Work to complete. Give back, exactly and with nothing added, the lines that run from the one containing "Where should I click to: Click the" to the final line below.

Dataset extract.

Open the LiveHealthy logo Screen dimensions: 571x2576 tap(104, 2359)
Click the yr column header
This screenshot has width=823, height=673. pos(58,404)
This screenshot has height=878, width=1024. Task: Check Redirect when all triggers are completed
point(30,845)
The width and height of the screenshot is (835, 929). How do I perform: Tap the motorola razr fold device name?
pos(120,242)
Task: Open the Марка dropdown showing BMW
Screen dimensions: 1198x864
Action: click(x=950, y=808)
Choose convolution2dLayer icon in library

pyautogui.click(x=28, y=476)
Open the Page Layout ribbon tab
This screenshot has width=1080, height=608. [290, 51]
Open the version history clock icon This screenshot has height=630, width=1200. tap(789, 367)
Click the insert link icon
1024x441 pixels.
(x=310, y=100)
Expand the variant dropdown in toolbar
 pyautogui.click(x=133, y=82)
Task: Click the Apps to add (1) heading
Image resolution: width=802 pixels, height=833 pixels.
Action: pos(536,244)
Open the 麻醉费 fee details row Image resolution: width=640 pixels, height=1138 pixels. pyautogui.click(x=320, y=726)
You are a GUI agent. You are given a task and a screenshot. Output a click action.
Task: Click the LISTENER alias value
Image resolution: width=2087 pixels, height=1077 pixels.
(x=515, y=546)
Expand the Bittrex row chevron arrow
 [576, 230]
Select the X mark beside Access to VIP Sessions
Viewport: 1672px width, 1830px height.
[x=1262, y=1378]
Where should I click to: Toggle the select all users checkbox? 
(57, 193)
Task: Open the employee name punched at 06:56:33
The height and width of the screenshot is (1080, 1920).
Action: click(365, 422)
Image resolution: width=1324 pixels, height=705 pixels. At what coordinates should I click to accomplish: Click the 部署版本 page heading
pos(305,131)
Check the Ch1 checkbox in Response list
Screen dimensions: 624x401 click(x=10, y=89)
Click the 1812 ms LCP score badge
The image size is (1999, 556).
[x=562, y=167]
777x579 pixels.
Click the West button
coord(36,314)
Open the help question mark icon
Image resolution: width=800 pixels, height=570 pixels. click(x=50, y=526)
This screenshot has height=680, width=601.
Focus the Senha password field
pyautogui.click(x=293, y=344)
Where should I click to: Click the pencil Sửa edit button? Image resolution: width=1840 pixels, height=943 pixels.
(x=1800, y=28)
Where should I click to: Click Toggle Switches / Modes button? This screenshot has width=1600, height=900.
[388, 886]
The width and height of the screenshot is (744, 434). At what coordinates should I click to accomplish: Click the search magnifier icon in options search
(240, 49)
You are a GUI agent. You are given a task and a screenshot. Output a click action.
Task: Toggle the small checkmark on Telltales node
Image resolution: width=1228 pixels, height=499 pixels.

Reply.
Where should I click to: Click the pencil Sửa edit button? Image resolution: width=1840 pixels, height=943 pixels.
(x=1800, y=28)
Where should I click to: Click Toggle Switches / Modes button? This screenshot has width=1600, height=900.
[388, 886]
The width and height of the screenshot is (744, 434). At what coordinates should I click to accomplish: Click the search magnifier icon in options search
(240, 49)
You are a GUI agent. You are given a task and a screenshot. Output a click action.
Task: Toggle the small checkmark on Telltales node
Image resolution: width=1228 pixels, height=499 pixels.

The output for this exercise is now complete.